Los apóstoles seguían remando con esfuerzo durante la cuarta vigilia de la noche (Mateo 14:25a), cuando habían remado cosa de veinticinco o treinta estadios (Juan 6:19a). La noche se dividía en cuatro vigilias o turnos. La primera era de seis de la tarde a nueve de la noche, la segunda de nueve de la noche a doce, la tercera de doce a tres de la madrugada, y la cuarta de tres de la mañana a seis de la mañana, o justo antes del amanecer. Así que ellos, ¡solo habían remado unos cinco kilómetros tardando de seis a nueve horas! Básicamente no avanzaban y estaban totalmente exhaustos y desesperanzados. Un tiempo suficiente para que más de un talmid pensara: “¿dónde está Jesús? nosotros estamos agotados, Él sabe que estamos en la barca y en primer lugar ¡fue idea suya!”
Pero, Yeshua conocía su situación mucho antes de que sucediera. Él esperó muchas horas antes de ir a ellos, tal como esperó a que Lázaro hubiera estado muerto durante tres días antes de ir a Betania. En ambos casos, pudo haber llegado mucho antes, y en ambos casos pudo haber evitado la muerte de Lázaro o el estallido de la tormenta. Pero, para cumplir Sus propósitos divinos, permitió que María y Marta en Betania y los talmidim en el lago llegaran al límite de sus fuerzas antes de actuar. Los dejó por un tiempo en medio de su aflicción para prepararlos para la victoria de su fe, después de Su resurrección y para los años de ministerio venideros. 800
Los Doce deberían haberse regocijado como David: Si subo a los cielos, allí estás Tú, Y si en el Seol preparo mi lecho, allí estás Tú. Si tomara las alas del alba, Y habitara al extremo de los mares, Aun allí me alcanzará tu mano, Y me asirá tu diestra (Salmo 139:8-10). Los apóstoles deberían haber recordado que ¡Sea YHVH un alto refugio para el oprimido, Un baluarte en tiempos de angustia! (Salmo 9:9), ¡YHVH, roca mía y castillo mío, y mi libertador! Dios mío y fortaleza mía, en quien me refugio, mi escudo y mi cuerno de salvación, mi alta torre (Salmo 18:2), y que Él los mantendría a salvo mientras caminaban por el valle de sombra de muerte (Salmo 23:4a).
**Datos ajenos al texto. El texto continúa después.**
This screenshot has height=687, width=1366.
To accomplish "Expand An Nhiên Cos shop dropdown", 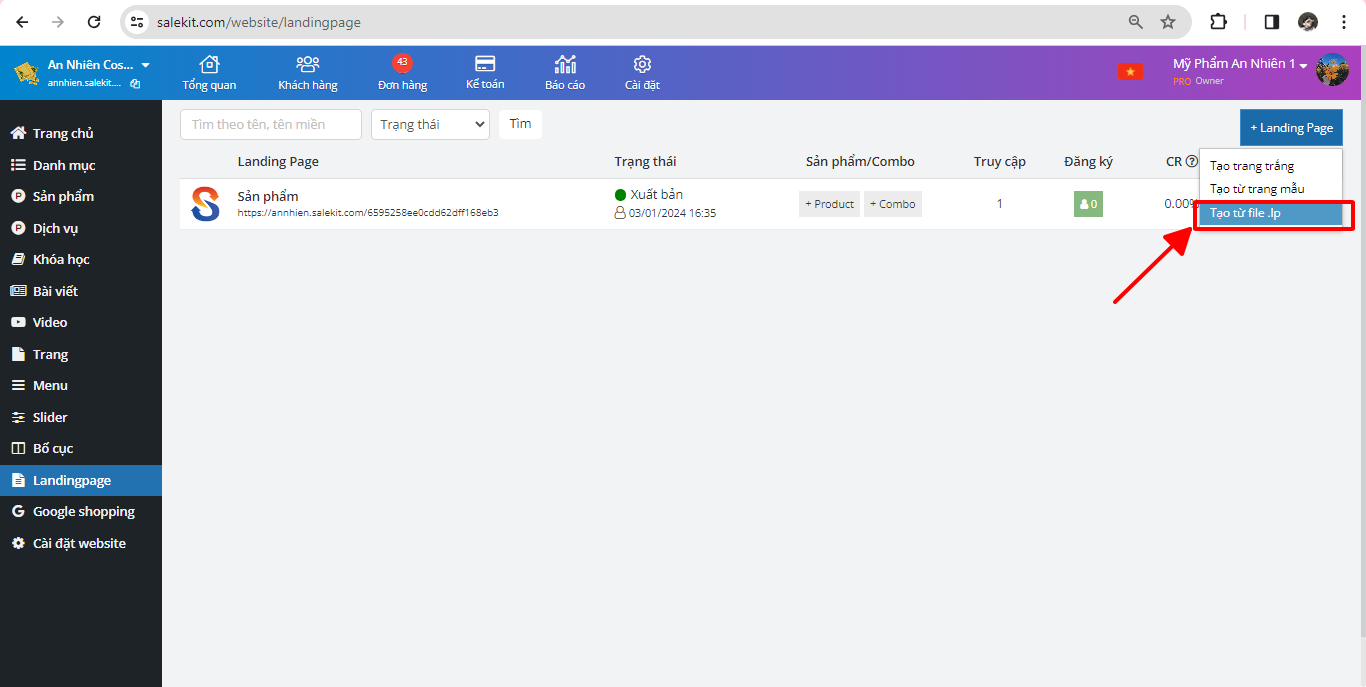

Los talmidim habían olvidado las propias palabras del Mesías o la seguridad de que Su Padre celestial conocía todas sus necesidades antes de que se las pidieran (Mateo 6:32), que ni un solo gorrión caería a tierra sin que su Padre lo supiera, y que hasta los cabellos de su cabeza están contados (Mateo 10:29-30). Solo podían pensar en su propio peligro y solo podían sentir su propio miedo.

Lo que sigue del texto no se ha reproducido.